Though admitting the law was wrong, in the past, the judges seem anxious to avoid any suggestion that they are just opening the prison gates. Perhaps that is why the UK press hasn’t been interested in the story. There’s nothing to rant about and that only leaves an admission that drug policy has been badly flawed for many years.

The need for each prisoner to make an application for a reduction reminds me of the situation in France following the ergot poisoning in Pont-Saint-Esprit in August 1951. Though the early suggestion that the poisoning resulted from Claviceps purpurea, the ergot fungus, was replaced by the likelihood that the culprit was in fact Aspergillus fumigatus, a fungus that contains a number of ergot alkaloids, it was obvious quite early on that the problem arose from contaminated wheat. The officially preferred explanation, that the poisoning was the result of mercury contamination, had the merit of being due to either human error in allowing wheat seed intended for planting to enter the food chain or due to criminal activity in routing surplus, and therefore worthless, seed into the flower mill.

Accepting that the poisoning was the result of poor practice throughout the milling industry that meant that silos were not being properly cleaned out leaving old wheat to develop fungal infections would have meant accepting that costly changes were required to French agricultural practice. It would also have meant paying costly compensation to the several hundred people affected.

In the end, after many years, a single individual was awarded compensation from the government for the harm he had suffered but, although his case had been spoken of as being a ‘test case’, French judges ruled that other individuals could only obtain compensation by bringing their own case to court where detailed medical evidence would be required and that claimants would have to pay for their own medical examinations.

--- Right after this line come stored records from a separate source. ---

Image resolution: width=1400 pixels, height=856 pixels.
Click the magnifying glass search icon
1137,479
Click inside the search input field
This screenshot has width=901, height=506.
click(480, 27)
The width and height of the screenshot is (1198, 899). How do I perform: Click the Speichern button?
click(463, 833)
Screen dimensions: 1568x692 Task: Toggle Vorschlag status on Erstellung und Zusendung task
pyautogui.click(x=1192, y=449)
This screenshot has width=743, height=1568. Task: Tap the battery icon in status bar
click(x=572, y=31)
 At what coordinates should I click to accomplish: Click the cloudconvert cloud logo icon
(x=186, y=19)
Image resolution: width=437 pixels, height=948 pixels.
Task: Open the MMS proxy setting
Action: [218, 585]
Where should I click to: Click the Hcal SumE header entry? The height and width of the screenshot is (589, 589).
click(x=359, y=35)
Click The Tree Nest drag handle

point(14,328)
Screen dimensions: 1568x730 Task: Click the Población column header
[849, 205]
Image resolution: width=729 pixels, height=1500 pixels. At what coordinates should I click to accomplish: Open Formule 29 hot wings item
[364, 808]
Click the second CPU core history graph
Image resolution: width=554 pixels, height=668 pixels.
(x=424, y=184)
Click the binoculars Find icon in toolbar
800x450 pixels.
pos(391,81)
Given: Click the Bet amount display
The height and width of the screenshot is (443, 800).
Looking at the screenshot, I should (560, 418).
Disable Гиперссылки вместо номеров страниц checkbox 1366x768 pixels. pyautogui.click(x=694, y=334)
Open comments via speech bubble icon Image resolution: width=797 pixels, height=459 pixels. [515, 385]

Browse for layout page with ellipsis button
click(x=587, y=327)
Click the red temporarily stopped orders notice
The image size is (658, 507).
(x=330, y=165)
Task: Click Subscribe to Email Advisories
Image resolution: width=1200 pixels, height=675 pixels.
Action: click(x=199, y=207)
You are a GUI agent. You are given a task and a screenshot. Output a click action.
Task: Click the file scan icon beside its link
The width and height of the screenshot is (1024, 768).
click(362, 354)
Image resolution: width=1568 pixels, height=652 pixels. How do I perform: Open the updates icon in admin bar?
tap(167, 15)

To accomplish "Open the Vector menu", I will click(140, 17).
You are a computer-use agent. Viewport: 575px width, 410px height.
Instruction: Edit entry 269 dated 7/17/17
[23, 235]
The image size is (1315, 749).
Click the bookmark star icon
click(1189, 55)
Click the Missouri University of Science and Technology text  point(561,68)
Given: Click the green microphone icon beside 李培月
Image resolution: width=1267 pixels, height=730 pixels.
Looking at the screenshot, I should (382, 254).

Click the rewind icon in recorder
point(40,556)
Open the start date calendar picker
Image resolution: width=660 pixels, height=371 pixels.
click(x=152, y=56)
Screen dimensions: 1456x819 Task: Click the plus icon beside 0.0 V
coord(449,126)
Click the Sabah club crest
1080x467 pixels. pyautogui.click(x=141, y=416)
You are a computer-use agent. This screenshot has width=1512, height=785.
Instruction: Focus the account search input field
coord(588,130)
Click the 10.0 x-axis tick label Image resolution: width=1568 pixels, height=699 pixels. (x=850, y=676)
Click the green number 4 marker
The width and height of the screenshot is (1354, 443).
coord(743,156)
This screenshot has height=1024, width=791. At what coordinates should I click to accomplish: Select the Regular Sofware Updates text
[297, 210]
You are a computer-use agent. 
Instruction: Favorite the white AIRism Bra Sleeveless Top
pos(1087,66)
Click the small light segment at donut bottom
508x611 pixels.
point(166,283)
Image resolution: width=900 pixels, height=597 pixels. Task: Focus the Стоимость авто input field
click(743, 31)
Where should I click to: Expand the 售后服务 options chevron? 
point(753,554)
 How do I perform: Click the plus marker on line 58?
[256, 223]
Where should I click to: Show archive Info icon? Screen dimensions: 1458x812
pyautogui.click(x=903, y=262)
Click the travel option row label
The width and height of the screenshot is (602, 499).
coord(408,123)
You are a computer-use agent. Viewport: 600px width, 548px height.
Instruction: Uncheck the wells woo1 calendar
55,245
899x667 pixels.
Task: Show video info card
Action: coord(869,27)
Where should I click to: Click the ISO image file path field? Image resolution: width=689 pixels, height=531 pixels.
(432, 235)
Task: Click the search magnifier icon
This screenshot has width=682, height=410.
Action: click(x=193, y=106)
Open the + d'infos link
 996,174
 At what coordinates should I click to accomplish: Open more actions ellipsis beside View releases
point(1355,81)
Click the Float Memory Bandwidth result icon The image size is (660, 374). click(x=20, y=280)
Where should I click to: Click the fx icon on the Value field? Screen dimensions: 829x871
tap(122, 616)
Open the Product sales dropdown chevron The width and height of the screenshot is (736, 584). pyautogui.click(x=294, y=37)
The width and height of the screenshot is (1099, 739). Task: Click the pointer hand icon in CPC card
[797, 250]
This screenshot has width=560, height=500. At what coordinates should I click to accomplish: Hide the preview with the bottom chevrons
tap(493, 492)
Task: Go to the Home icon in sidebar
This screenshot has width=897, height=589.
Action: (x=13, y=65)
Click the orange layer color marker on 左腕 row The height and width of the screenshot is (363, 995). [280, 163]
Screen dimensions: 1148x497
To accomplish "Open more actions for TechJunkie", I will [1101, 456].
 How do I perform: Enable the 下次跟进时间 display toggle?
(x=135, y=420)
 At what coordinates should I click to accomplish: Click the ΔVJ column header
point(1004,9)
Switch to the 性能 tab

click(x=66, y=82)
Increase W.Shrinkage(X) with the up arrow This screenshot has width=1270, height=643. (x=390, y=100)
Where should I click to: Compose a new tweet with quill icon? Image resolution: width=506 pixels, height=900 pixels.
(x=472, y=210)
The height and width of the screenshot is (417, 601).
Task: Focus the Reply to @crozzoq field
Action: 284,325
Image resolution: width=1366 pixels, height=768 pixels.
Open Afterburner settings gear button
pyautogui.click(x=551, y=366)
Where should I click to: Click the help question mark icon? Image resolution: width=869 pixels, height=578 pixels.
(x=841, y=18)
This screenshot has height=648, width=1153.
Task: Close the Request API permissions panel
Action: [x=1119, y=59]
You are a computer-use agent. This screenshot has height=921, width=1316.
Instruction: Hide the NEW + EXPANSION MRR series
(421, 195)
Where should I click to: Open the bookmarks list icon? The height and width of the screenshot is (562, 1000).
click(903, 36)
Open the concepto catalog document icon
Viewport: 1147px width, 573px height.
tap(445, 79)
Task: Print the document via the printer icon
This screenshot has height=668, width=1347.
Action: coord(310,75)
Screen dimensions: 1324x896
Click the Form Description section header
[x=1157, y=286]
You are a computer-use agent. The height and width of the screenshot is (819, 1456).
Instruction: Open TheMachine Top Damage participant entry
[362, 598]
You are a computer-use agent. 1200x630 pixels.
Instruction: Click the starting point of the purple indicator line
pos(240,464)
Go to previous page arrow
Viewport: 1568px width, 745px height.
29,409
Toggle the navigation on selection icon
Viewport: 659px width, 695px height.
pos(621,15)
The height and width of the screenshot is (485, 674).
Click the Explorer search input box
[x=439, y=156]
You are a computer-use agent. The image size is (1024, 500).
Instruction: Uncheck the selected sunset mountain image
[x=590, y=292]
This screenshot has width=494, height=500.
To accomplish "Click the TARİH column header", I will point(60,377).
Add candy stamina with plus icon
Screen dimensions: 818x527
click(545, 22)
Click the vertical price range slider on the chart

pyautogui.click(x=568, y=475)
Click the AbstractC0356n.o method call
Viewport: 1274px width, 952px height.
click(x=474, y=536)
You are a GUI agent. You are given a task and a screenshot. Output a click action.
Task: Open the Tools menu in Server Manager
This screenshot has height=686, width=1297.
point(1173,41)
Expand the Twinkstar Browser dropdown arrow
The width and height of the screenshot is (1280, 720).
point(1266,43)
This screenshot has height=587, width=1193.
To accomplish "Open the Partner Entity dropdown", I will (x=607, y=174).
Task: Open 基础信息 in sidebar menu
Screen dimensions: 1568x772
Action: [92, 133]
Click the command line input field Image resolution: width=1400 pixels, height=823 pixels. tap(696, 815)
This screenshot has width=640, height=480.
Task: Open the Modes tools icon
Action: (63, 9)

No other victims brought their cases to trial so the French government was spared an expensive and humiliating admission that it had failed its citizens. I wonder if there are those who hope that many of the 12,000 people wrongly sentenced in the USA will decide not to fight their case so that the government does not have to shine too big a light on the result of drug policy based on ignorance. The scandal of mandatory minimums may be coming to an end but the issue of drug policy being based on prejudice and ignorance remains for all other areas of that policy.